Not Settling

I deleted my account from the dating site today. It wasn’t right, as I knew it wouldn’t be. I looked at every single man on there between the ages of 35 and 53 in within a fifty-mile radius. Every single one was into nothing but sport and travelling. Not one of them said anything about themselves that I thought I could connect with and then I started really questioning myself . . . 

Why am I looking when I don’t 100% want it at this point in my life? Probably not even 50% actually.
Why am I looking when I don’t have time to go out on regular dates, nor do I really want to?
Why am I looking when I know that bringing a man into the equation would unsettle the balance I have with the kids?
Why am I looking when I’m not ready to share me?

I’m still enjoying this love affair I’m having with myself, that I began only a couple of short years ago. I’m not ready to give that up yet, I don’t want to. This is a wonderful time in my life where I am learning so much about myself and allowing myself to grow as an independent woman. I’m discovering my strengths and my weaknesses and I’m fully committed to continuing that.

I realised that the love affair I’m having is all I want right now. I don’t need to look elsewhere for anything and for the first time in my life I’m choosing to be celibate and I’m enjoying it. There’s no pressure to look good or to shave my legs or to wear nice underwear or to do anything I don’t want to do. I can just be me and that’s good enough for me right now.
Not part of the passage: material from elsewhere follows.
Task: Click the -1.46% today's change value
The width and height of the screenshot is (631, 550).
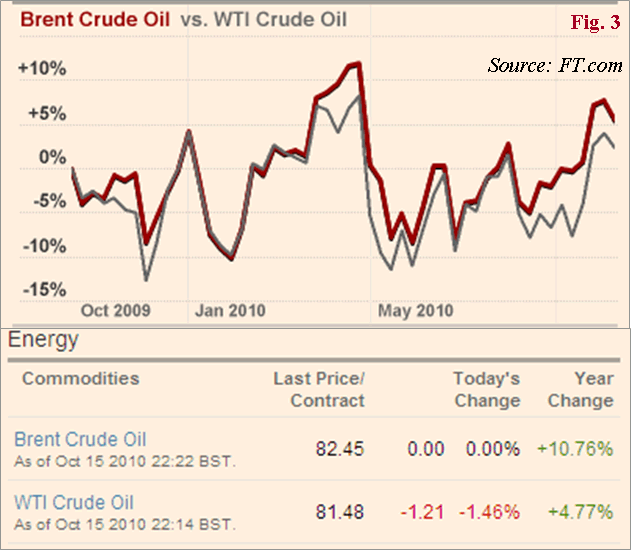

Besides, these last four years living on my own have taught me that life is good alone. It’s everything that I choose it to be and more and that I don’t have to settle for mediocre because what I have now is incredible and so if and when I do reach a point of opening myself up to love, it will be nothing short of the fiercest, most passionate, mind-blowing, spiritual, life-affirming love I’ve ever had. I’m no longer prepared to settle for less. I don’t need to because there is nothing lacking in my life and so a man will be coming in only to walk beside me, not hold me up and carry me as all other relationships have in the past because for the first time ever, I’m carrying myself and it’s an amazing place to be.